The app, the company’s websites, its Adobe Experience Manager Content Management System, consumer mobile channels now reside within Amazon Web Services, linked by API gateways, part of Transurban’s cloud-first strategy which is increasingly incorporating operational data like workloads from its legacy tolling platform as well.

“It ramped up really quickly,” Naiker says. “Now there has to be a reason why we wouldn’t put a workload in the cloud.”

The cloud move also helps remove some of the risk around building new roads, Dean adds.

"You can actually spin up the technology that supports that road very simply, by literally pushing a button and spinning up a new instance in AWS, versus having to buy all the kit, install all the software, get it all configured, get a data room," he says. "Because usually the technology always comes after the road, that's always a nervous moment – can you actually toll? – and this allows you to do a lot of that ahead of time. It's a huge risk reduction."

Information highway

Real-time speed, volume, vehicle occupancy, travel time, video, tag, weight in motion, GPS, driver mobile and weather data is crunched by Transurban’s in-house, 35-strong traffic modelling team to keep journey times to a minimum on the company’s roads. In response they can change speed restrictions, reverse lane direction and issue queue warnings to help ease traffic build up.

Artist's impression of the proposed bridge over Maribyrnong River in Melbourne
Artist's impression of the proposed bridge over Maribyrnong River in Melbourne

Such systems installed on Melbourne’s CityLink as part of the Monash Freeway Upgrade have seen average speeds increase by 40 per cent at peak times, the company says, allowing for 20 per cent more cars to travel in each lane.

There is a safety benefit too. The serious injury rate per 100 million vehicle km travelled on Transurban’s roads is estimated to be up to 80 per cent below comparable state averages on the broader network, according to the company’s own calculations.

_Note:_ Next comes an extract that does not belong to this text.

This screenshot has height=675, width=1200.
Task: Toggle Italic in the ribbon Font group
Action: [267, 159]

On construction projects, the real-time data and additional sources like land use, employment drivers, customer behaviour, socio-demographic breakdowns and mode-share patterns are used to “understand network friction points and determine the optimal time to deploy capital” in other words, which construction should be done first to best avoid delays.

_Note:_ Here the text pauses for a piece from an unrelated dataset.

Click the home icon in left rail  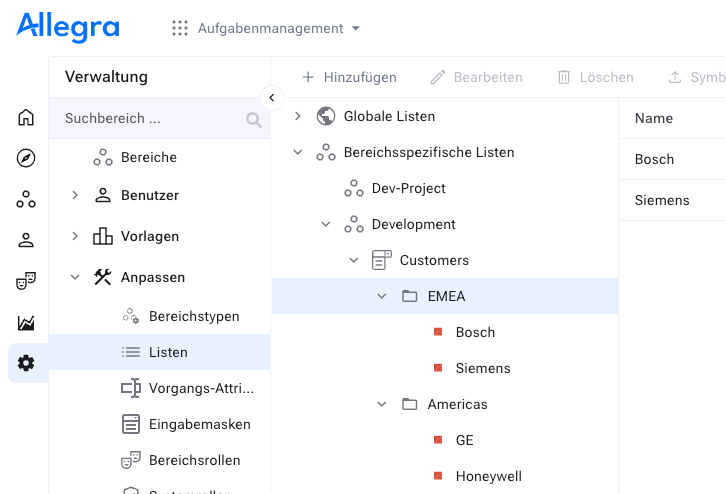26,118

The rise of driverless and semi-autonomous vehicles, presents even more opportunity for data collection and exchange, Dean says. Transurban has established itself as a lead in local trials.

In August last year the company and the Victorian Government began a two-year trial of how automated vehicles interact with road infrastructure on the Monash-CityLink-Tullamarine corridor. The first phase of the trial, which featured connected and automated vehicles from BMW, Mercedes, Tesla and Volvo tested how car features like lane keep assist, adaptive cruise control and traffic sign recognition respond to tunnels, road works, electronic speed signs and congestion.

In the US the company is about to pilot an app which locates where workers are on a stretch of road.

“At some point you can feed that into the autonomous car,” Dean says. “So I can tell your car there's a worker over the next hill, which will allow the car to move lanes sooner which is good for safety. It's also good for traffic because as you know if we all move over at the very end we bottleneck.

“The road infrastructure and bandwidth means we can share data with the [autonomous] cars, with the hope that the car will then share data with us as its progressing down the road,” Dean says.

Potentially, Dean adds, there could be special lanes for electric vehicles to charge along the highway.

“There’s a lot of opportunity there,” he says.